While Lyme disease doesn't manifest in every case,Lyme disease symptoms can include fever, headache, fatigue, and a characteristic skin rash that is circular and expanding, with a target like appearance. If left untreated, infection can spread to joints, the heart, and the nervous system.

"If a tick bites you, make sure to contact your health care provider to get the proper guidance on testing and treatment," McDermott said."Ticks and the diseases they transmit have been steadily increasing for the past 13 years."

Annual Ohio Lyme disease cases increased 35 times between 2010 and 2023, largely because of the range expansion of the blacklegged tick, increasing numbers of deer in Ohio, and gradual reforestation of previous deforested habitat.

For example, Ohio had 1,283 cases of Lyme disease statewide in 2023, according to the Ohio Department of Health.

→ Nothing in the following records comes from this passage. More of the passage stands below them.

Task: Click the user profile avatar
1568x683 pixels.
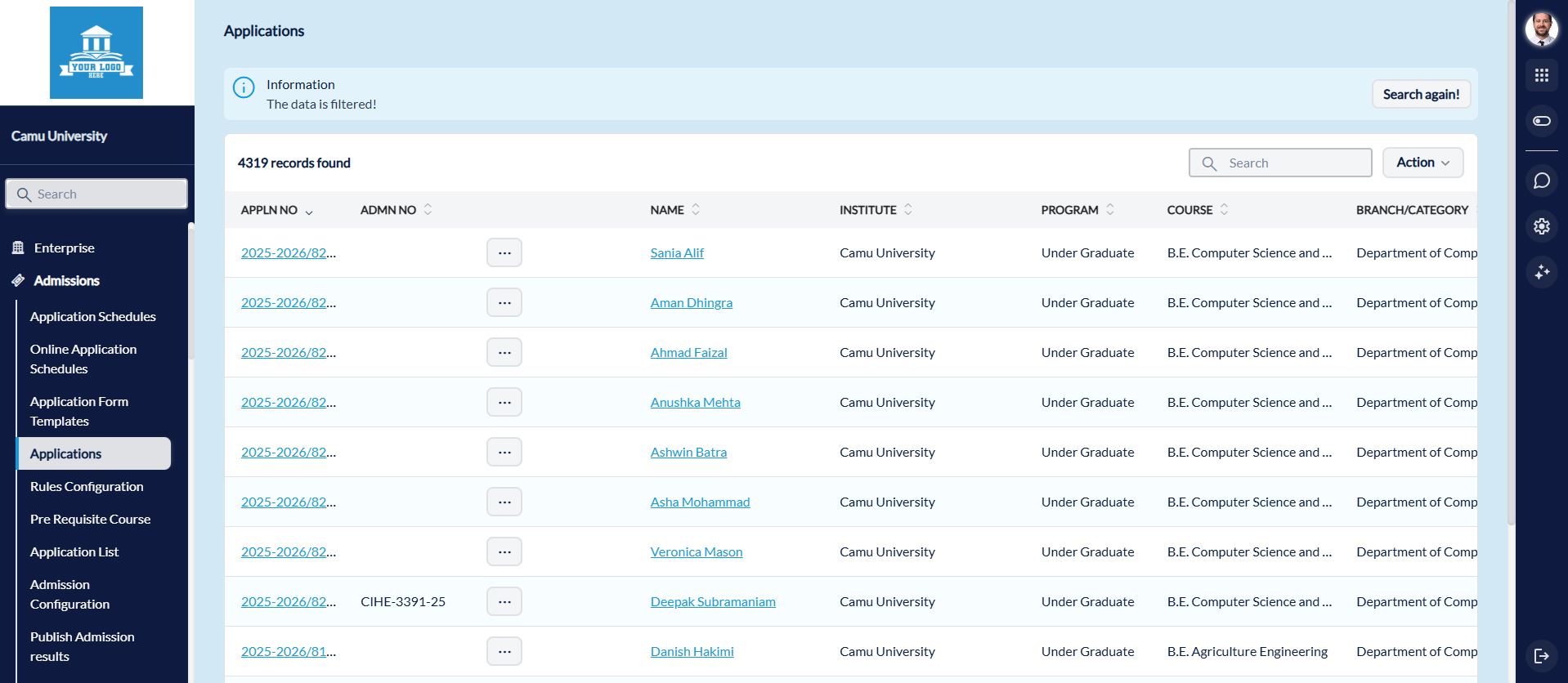Action: (x=1541, y=29)
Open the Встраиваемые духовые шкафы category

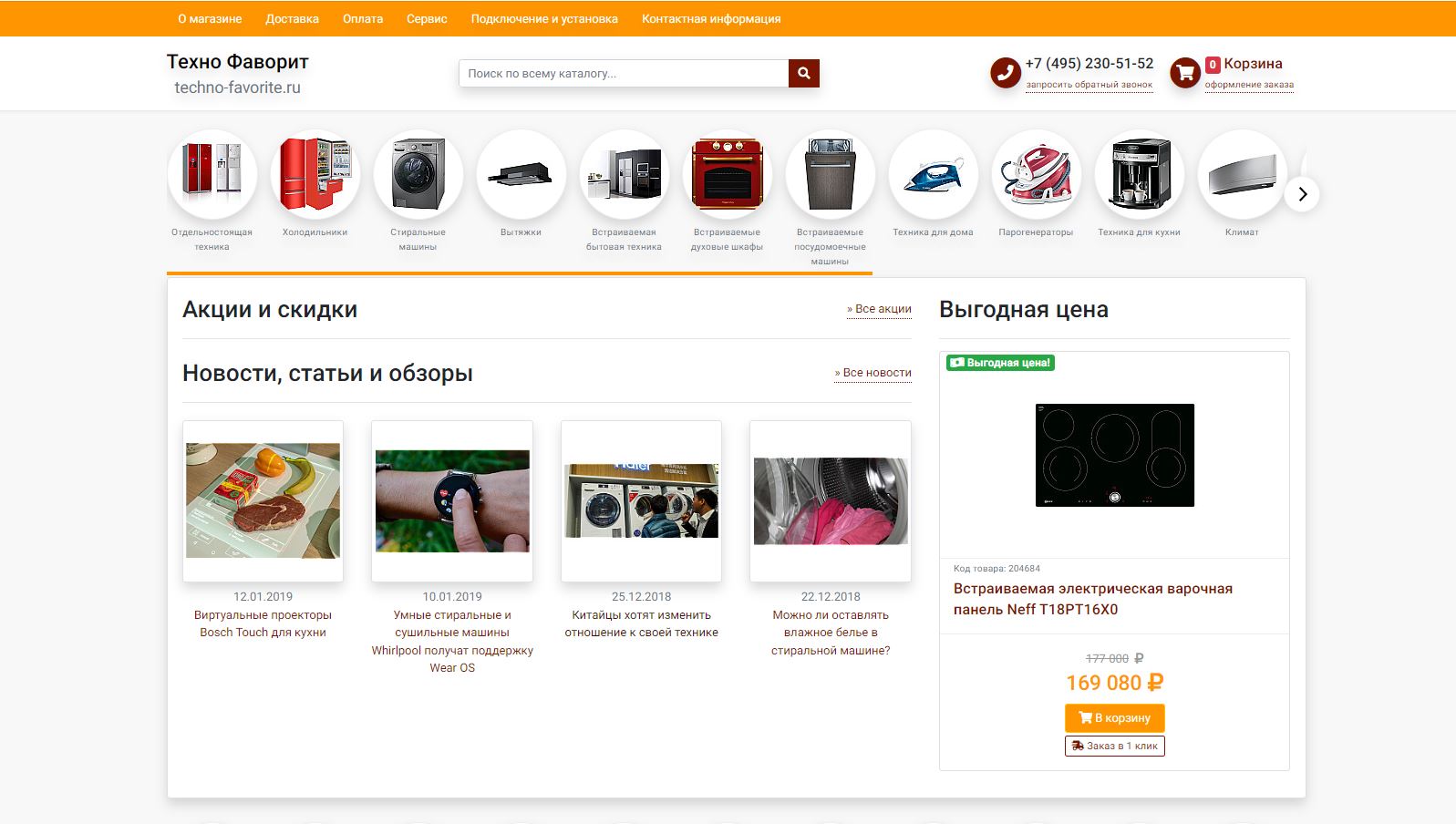(727, 174)
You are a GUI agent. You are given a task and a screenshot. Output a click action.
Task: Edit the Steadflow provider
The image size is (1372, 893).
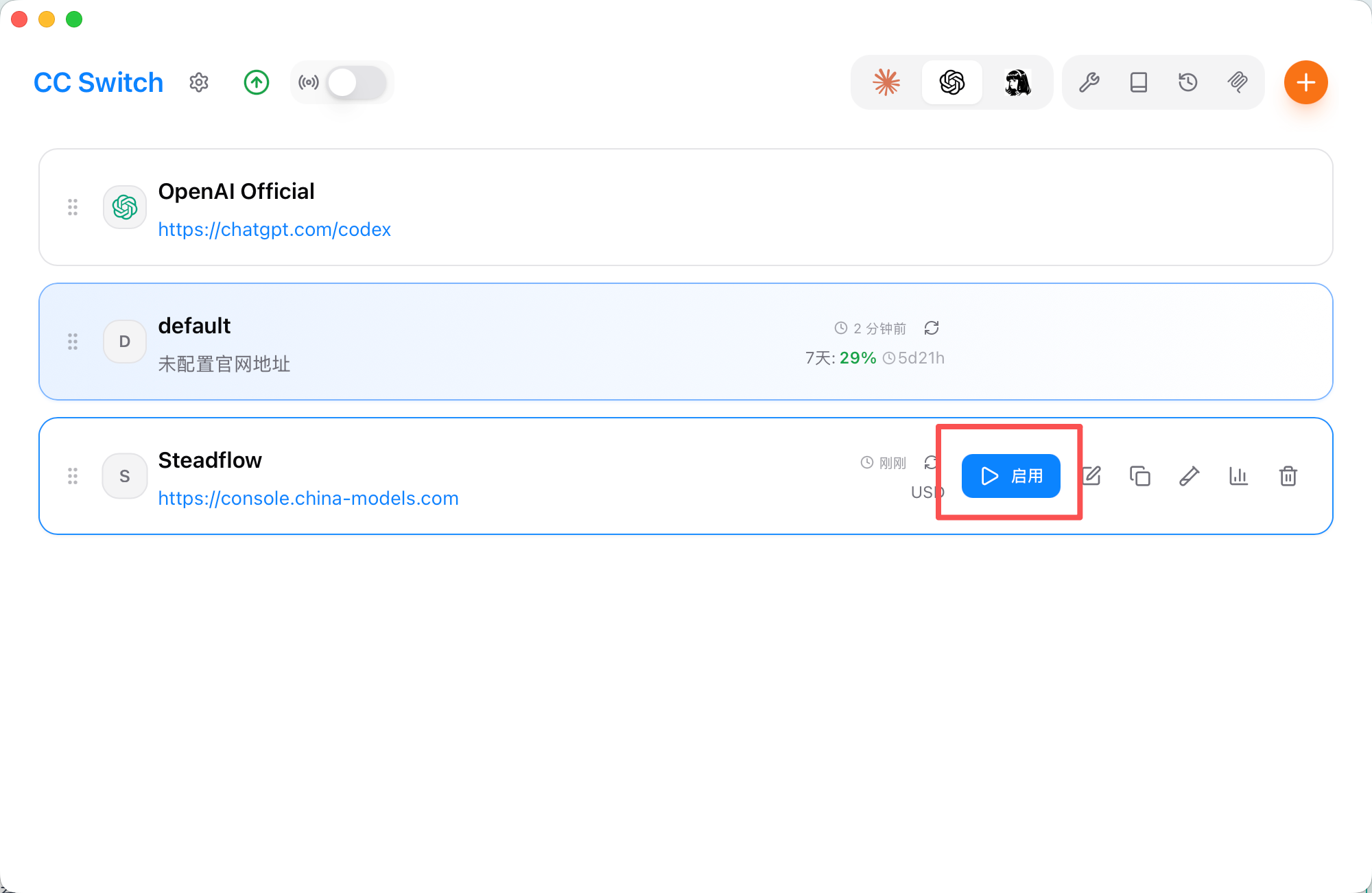pyautogui.click(x=1091, y=476)
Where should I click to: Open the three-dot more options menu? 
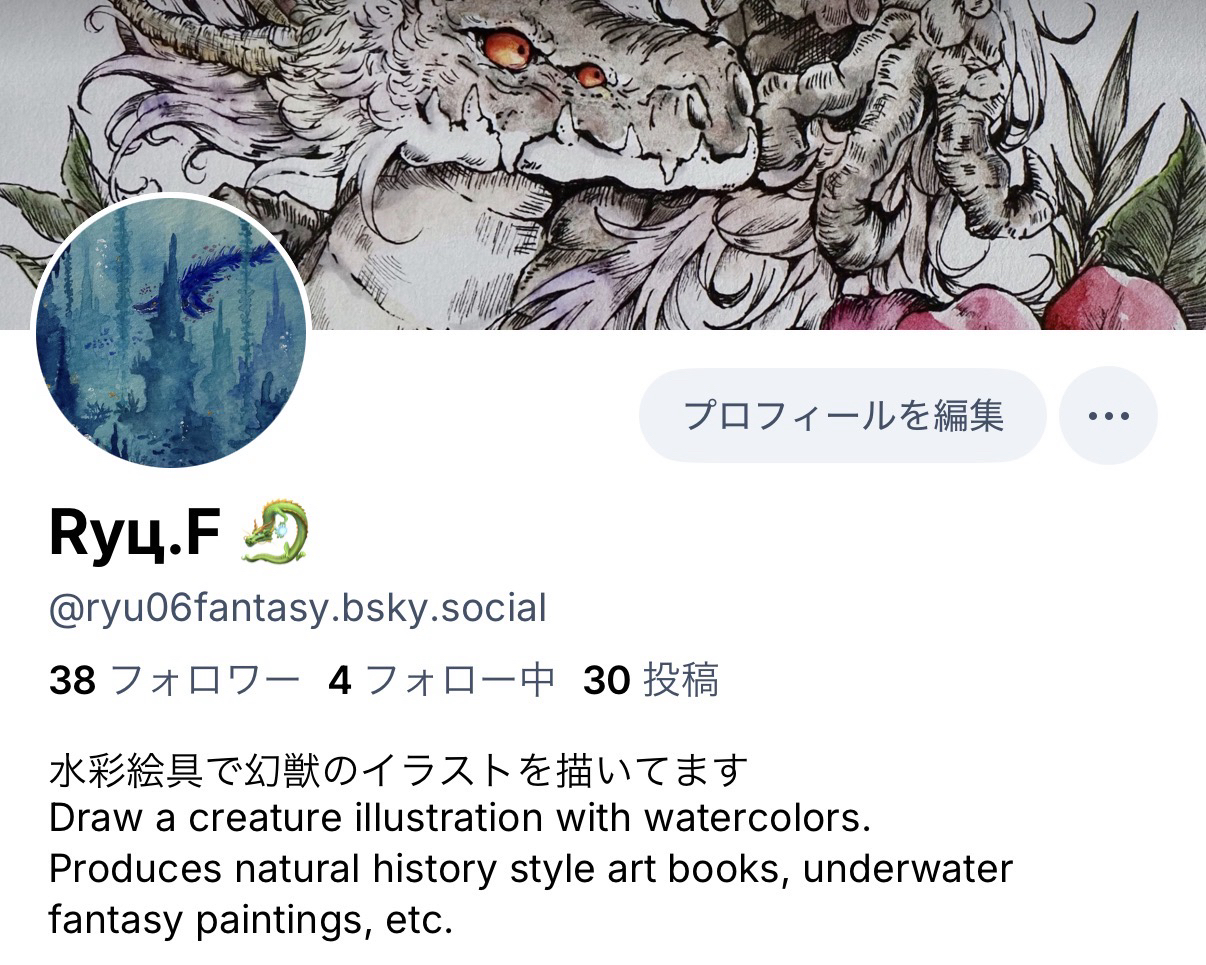tap(1108, 416)
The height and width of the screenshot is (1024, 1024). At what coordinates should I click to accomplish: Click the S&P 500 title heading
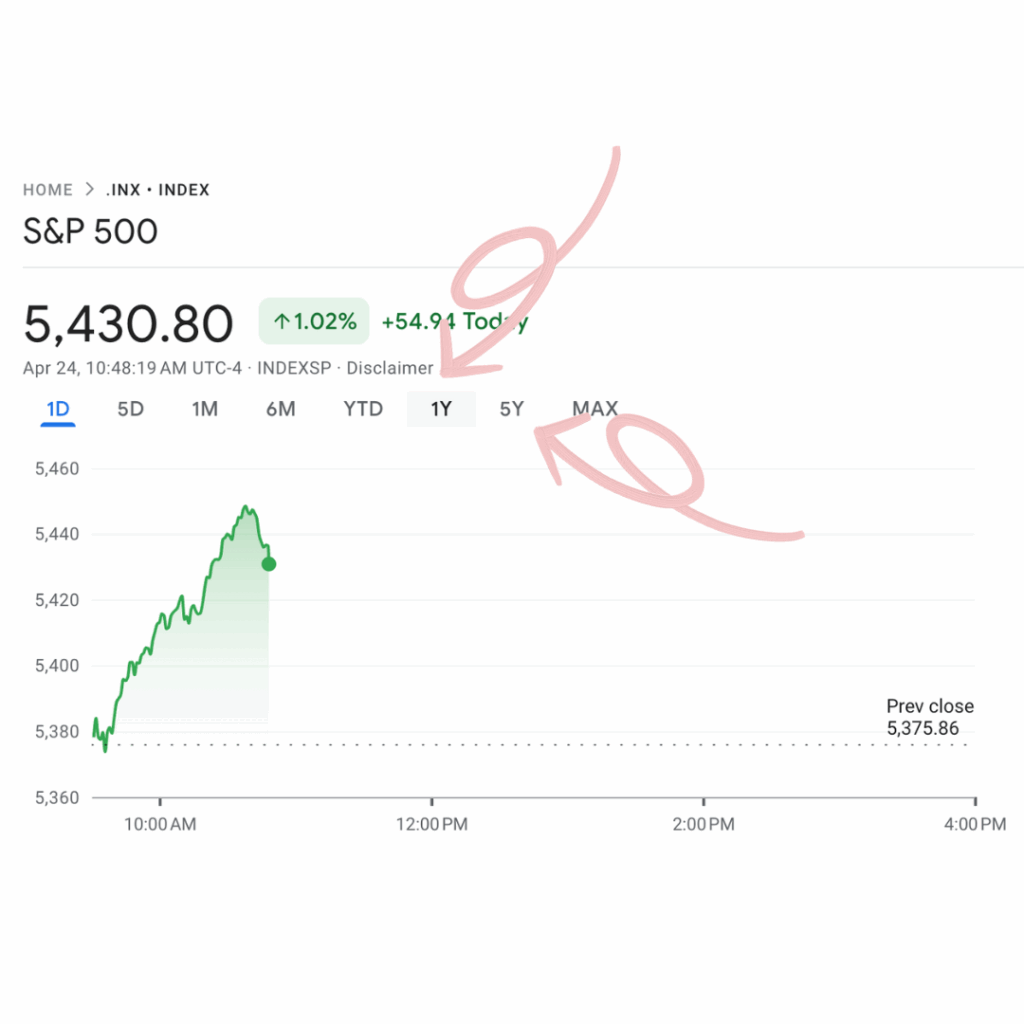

The key is to prevent being bitten, McDermott said.

"Make sure to develop a personal protective plan that includes scouting, tick checks, the right clothing, and topical repellents," he said. "Wearing permethrin-treated clothes is a great way of preventing bites."

Environmental Protection Agency-approved repellent products are great too, McDermott said.

"Find a repellent that's right for you from epa.gov/insect-repellents," he said. "The EPA website has a decision-making tool to assist you in choosing which repellent is best for your situation."

One educational resource that McDermott recommends is the Bite Siteat kx.osu.edu/bite,which was developed by the CFAES Knowledge Exchange.

"It provides up-to-date information on the newest research and data to assist Ohioans in keeping themselves, their families, and their animals safe from biting pests such as ticks, mosquitoes, and even bed bugs," he said.

At the Bite Site,you can learn about the five different tick species of medical consequence in Ohio; how to remove them safely; and how to protect yourself, your family, your animals, and your property. Also read about the three mosquito species found in Ohio and the diseases they can spread in Ohio and outside of the United States.

Mosquitoes can transmitinsect-borne diseases such as malaria, West Nile virus, dengue fever, yellow fever, and several viruses that cause encephalitis. Ticks can transmit tick-borne diseases such as Lyme disease, Rocky Mountain spotted fever, Colorado tick fever, tularemia, and ehrlichiosis.

When spending time outside, everyone should take preventive measures:

  • Wear light-colored long pants to make seeing ticks easier for removal.
  • Make sure your shoes and clothing are properly treated with permethrin.
  • Use a topical repellent on your skin. The EPA website provides excellent guidance.
  • Make sure to read, understand, and follow the label on all pesticides and repellents; the label is the law.
  • Try to stay in the middle of the pathway when hiking to decrease the chances of encountering ticks.
  • Eliminate standing water sources on your property to decrease the spots where mosquitoes can breed.
  • Do a thorough tick check when leaving tick habitats to make sure no ticks have bitten you or are being brought home with you.
  • Work with your veterinarian to make sure you are using the best products that fit in your budget to keep your companion animals tick-safe.
  • Make sure to reach out to your health care provider if you have concerns from a tick or mosquito bite.

McDermott said that just because you are at risk of encountering ticks and mosquitoes outdoors does not mean you should avoid going outside and enjoying the summer.

"We all just need to make sure we are taking the proper precautions," he said. "Make sure you check out the Bite Site to learn how you can keep yourself, your family, and your animals tick- and mosquito-safe this summer.